* [EXTRACT]

============

At 11​:18 +0000 4/8/04\, Norbert Gruener (via RT) wrote​:

# New Ticket Created by Norbert Gruener # Please include the string​: [perl #28369] # in the subject line of all future correspondence about this issue. # \<URL​: http​://rt.perl.org​:80/rt3/Ticket/Display.html?id=28369 > ----------------------------------------------------------------- [Please enter your report here]

My name is Norbert Gruener. I am owner and maintainer of the Perl XS module AFS.

Recently I got two reports that my module is crashing under "Debian unstable" while it is running under "Debian stable". I could isolate the problem to the following situation. When I am using the "threaded" version

"perl\, v5\.8\.3 built for i686\-linux\-thread\-multi"

then my module crashes. Whereas if I am using the version without "threading"

"perl\, v5\.8\.3 built for i686\-linux"

everything is working and no segmentation fault shows up.

I don't know if this is of any interest for you or if you are saying "threads are not recommended\, so forget it"?

If you are interested in this case I can supply you with details of this problem.

Either that or build in some code so that the module refuses to operate in a threaded environment?

This is definitely _not_ enough to go on.

Does this only happen on Debian. Are other distributions unaffected or simply not tested?

Liz

p5pRT commented 20 years ago

The RT System itself - Status changed from 'new' to 'open'

p5pRT commented 20 years ago

From @iabyn

On Thu\, Apr 08\, 2004 at 11​:18​:49AM -0000\, Norbert Gruener wrote​:

My name is Norbert Gruener. I am owner and maintainer of the Perl XS module AFS.

============

* [DATA EXCERPT]
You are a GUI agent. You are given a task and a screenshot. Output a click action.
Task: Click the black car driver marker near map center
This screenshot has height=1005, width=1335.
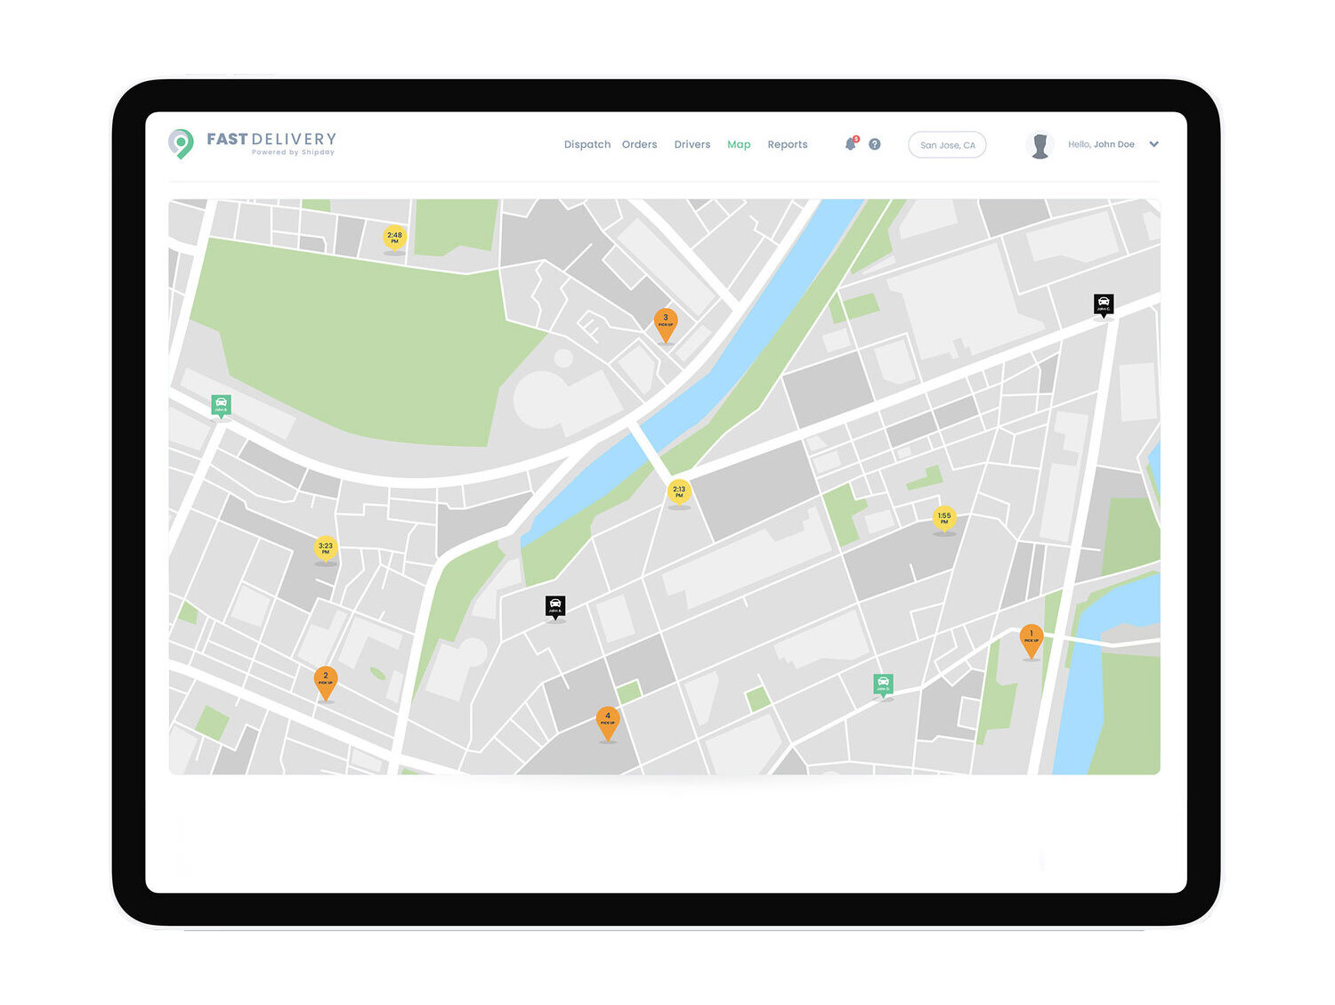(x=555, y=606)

============

Answer these from the Perl bug ticket above, one per line: (a) Which module does Norbert Gruener own and maintain? (b) Under which Debian release was the module reported to crash? (c) To what status was the ticket changed?

(a) The Perl XS module AFS.
(b) Debian unstable.
(c) Open.